- **Task prompt**:
Can you revise the records below, swapping every "computer-use agent" for "desktop automation agent" and leaving everything else unchanged?

- **Records**:

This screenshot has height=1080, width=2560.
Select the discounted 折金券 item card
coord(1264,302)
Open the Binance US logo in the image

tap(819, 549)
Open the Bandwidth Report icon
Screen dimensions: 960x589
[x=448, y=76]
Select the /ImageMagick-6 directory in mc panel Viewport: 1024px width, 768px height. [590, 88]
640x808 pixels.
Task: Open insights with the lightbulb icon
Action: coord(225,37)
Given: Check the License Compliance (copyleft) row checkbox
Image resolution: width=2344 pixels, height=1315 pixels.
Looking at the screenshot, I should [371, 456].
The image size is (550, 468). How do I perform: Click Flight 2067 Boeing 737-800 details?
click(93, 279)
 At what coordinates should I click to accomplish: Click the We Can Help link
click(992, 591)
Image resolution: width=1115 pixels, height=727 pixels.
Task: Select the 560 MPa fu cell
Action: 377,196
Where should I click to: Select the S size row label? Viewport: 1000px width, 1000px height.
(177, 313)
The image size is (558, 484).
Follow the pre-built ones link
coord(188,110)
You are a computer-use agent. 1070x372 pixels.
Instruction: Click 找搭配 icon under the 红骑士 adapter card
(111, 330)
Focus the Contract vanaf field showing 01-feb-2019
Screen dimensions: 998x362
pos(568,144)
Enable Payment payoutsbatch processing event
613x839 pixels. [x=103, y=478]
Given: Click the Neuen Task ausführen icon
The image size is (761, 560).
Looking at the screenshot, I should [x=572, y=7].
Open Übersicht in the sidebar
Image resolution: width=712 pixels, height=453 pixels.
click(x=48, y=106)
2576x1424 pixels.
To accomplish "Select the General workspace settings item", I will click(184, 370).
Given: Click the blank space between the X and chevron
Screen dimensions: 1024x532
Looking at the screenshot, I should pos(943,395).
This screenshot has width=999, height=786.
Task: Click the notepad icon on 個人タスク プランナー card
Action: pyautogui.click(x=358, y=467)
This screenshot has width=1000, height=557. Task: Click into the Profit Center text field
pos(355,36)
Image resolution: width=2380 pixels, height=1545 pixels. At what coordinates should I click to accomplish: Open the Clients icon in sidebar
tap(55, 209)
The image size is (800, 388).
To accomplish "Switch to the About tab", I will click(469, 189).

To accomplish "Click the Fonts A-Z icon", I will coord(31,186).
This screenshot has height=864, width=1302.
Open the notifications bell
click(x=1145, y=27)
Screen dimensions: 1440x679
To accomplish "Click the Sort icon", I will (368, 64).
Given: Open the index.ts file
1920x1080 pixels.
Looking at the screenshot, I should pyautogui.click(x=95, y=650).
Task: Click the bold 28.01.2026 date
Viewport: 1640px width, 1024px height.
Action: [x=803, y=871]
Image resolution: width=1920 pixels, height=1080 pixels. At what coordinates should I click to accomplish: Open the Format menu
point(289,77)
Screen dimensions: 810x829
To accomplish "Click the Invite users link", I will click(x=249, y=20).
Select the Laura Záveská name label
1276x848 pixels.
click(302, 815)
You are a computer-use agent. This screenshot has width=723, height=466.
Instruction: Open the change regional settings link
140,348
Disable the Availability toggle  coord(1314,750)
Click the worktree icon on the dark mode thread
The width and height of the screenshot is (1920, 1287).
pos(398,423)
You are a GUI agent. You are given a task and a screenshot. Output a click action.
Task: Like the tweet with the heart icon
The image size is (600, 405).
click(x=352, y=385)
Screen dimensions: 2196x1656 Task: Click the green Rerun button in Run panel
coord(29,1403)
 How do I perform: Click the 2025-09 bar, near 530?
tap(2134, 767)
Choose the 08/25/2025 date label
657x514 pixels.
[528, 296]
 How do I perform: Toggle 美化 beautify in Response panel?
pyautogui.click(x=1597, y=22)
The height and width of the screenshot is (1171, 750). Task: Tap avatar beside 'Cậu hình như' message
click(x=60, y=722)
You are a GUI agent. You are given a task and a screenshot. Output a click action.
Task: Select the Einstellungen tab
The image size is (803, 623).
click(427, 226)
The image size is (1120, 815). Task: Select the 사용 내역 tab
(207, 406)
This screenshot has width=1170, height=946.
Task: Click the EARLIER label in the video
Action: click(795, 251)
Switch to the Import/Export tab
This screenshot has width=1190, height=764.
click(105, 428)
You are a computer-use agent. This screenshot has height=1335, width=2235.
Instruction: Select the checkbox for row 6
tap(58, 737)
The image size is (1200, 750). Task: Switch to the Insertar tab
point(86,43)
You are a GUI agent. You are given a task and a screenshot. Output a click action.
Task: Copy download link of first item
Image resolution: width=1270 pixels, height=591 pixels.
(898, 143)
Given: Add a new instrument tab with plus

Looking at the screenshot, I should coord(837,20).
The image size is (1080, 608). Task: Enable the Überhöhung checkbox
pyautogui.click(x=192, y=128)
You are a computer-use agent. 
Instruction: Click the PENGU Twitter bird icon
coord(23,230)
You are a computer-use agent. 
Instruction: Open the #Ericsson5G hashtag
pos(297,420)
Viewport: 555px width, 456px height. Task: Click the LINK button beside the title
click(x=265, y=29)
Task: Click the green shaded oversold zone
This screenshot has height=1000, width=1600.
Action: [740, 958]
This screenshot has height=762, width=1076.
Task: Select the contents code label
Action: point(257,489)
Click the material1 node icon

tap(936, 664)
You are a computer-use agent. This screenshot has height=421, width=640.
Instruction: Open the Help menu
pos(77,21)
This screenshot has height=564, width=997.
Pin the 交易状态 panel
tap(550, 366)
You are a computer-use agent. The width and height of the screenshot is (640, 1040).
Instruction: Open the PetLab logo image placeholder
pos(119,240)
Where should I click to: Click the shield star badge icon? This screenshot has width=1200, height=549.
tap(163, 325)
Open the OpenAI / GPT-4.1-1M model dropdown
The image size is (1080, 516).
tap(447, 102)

- **Task solution**:
This screenshot has height=1080, width=2560.
Select the discounted 折金券 item card
coord(1264,302)
Open the Binance US logo in the image

tap(819, 549)
Open the Bandwidth Report icon
Screen dimensions: 960x589
[x=448, y=76]
Select the /ImageMagick-6 directory in mc panel Viewport: 1024px width, 768px height. [590, 88]
640x808 pixels.
Task: Open insights with the lightbulb icon
Action: coord(225,37)
Given: Check the License Compliance (copyleft) row checkbox
Image resolution: width=2344 pixels, height=1315 pixels.
Looking at the screenshot, I should [371, 456].
The image size is (550, 468). How do I perform: Click Flight 2067 Boeing 737-800 details?
click(93, 279)
 At what coordinates should I click to accomplish: Click the We Can Help link
click(992, 591)
Image resolution: width=1115 pixels, height=727 pixels.
Task: Select the 560 MPa fu cell
Action: 377,196
Where should I click to: Select the S size row label? Viewport: 1000px width, 1000px height.
(177, 313)
The image size is (558, 484).
Follow the pre-built ones link
coord(188,110)
You are a desktop automation agent. 1070x372 pixels.
Instruction: Click 找搭配 icon under the 红骑士 adapter card
(111, 330)
Focus the Contract vanaf field showing 01-feb-2019
Screen dimensions: 998x362
pos(568,144)
Enable Payment payoutsbatch processing event
613x839 pixels. [x=103, y=478]
Given: Click the Neuen Task ausführen icon
The image size is (761, 560).
Looking at the screenshot, I should [x=572, y=7].
Open Übersicht in the sidebar
Image resolution: width=712 pixels, height=453 pixels.
click(x=48, y=106)
2576x1424 pixels.
To accomplish "Select the General workspace settings item", I will click(184, 370).
Given: Click the blank space between the X and chevron
Screen dimensions: 1024x532
Looking at the screenshot, I should pos(943,395).
This screenshot has width=999, height=786.
Task: Click the notepad icon on 個人タスク プランナー card
Action: pyautogui.click(x=358, y=467)
This screenshot has width=1000, height=557. Task: Click into the Profit Center text field
pos(355,36)
Image resolution: width=2380 pixels, height=1545 pixels. At what coordinates should I click to accomplish: Open the Clients icon in sidebar
tap(55, 209)
The image size is (800, 388).
To accomplish "Switch to the About tab", I will click(469, 189).

To accomplish "Click the Fonts A-Z icon", I will coord(31,186).
This screenshot has height=864, width=1302.
Open the notifications bell
click(x=1145, y=27)
Screen dimensions: 1440x679
To accomplish "Click the Sort icon", I will (368, 64).
Given: Open the index.ts file
1920x1080 pixels.
Looking at the screenshot, I should pyautogui.click(x=95, y=650).
Task: Click the bold 28.01.2026 date
Viewport: 1640px width, 1024px height.
Action: [x=803, y=871]
Image resolution: width=1920 pixels, height=1080 pixels. At what coordinates should I click to accomplish: Open the Format menu
point(289,77)
Screen dimensions: 810x829
To accomplish "Click the Invite users link", I will click(x=249, y=20).
Select the Laura Záveská name label
1276x848 pixels.
click(302, 815)
You are a desktop automation agent. This screenshot has width=723, height=466.
Instruction: Open the change regional settings link
140,348
Disable the Availability toggle  coord(1314,750)
Click the worktree icon on the dark mode thread
The width and height of the screenshot is (1920, 1287).
pos(398,423)
You are a GUI agent. You are given a task and a screenshot. Output a click action.
Task: Like the tweet with the heart icon
The image size is (600, 405).
click(x=352, y=385)
Screen dimensions: 2196x1656 Task: Click the green Rerun button in Run panel
coord(29,1403)
 How do I perform: Click the 2025-09 bar, near 530?
tap(2134, 767)
Choose the 08/25/2025 date label
657x514 pixels.
[528, 296]
 How do I perform: Toggle 美化 beautify in Response panel?
pyautogui.click(x=1597, y=22)
The height and width of the screenshot is (1171, 750). Task: Tap avatar beside 'Cậu hình như' message
click(x=60, y=722)
You are a GUI agent. You are given a task and a screenshot. Output a click action.
Task: Select the Einstellungen tab
The image size is (803, 623).
click(427, 226)
The image size is (1120, 815). Task: Select the 사용 내역 tab
(207, 406)
This screenshot has width=1170, height=946.
Task: Click the EARLIER label in the video
Action: click(795, 251)
Switch to the Import/Export tab
This screenshot has width=1190, height=764.
click(105, 428)
You are a desktop automation agent. This screenshot has height=1335, width=2235.
Instruction: Select the checkbox for row 6
tap(58, 737)
The image size is (1200, 750). Task: Switch to the Insertar tab
point(86,43)
You are a GUI agent. You are given a task and a screenshot. Output a click action.
Task: Copy download link of first item
Image resolution: width=1270 pixels, height=591 pixels.
(898, 143)
Given: Add a new instrument tab with plus

Looking at the screenshot, I should coord(837,20).
The image size is (1080, 608). Task: Enable the Überhöhung checkbox
pyautogui.click(x=192, y=128)
You are a desktop automation agent. 
Instruction: Click the PENGU Twitter bird icon
coord(23,230)
You are a desktop automation agent. 
Instruction: Open the #Ericsson5G hashtag
pos(297,420)
Viewport: 555px width, 456px height. Task: Click the LINK button beside the title
click(x=265, y=29)
Task: Click the green shaded oversold zone
This screenshot has height=1000, width=1600.
Action: [740, 958]
This screenshot has height=762, width=1076.
Task: Select the contents code label
Action: point(257,489)
Click the material1 node icon

tap(936, 664)
You are a desktop automation agent. This screenshot has height=421, width=640.
Instruction: Open the Help menu
pos(77,21)
This screenshot has height=564, width=997.
Pin the 交易状态 panel
tap(550, 366)
You are a desktop automation agent. The width and height of the screenshot is (640, 1040).
Instruction: Open the PetLab logo image placeholder
pos(119,240)
Where should I click to: Click the shield star badge icon? This screenshot has width=1200, height=549.
tap(163, 325)
Open the OpenAI / GPT-4.1-1M model dropdown
The image size is (1080, 516).
tap(447, 102)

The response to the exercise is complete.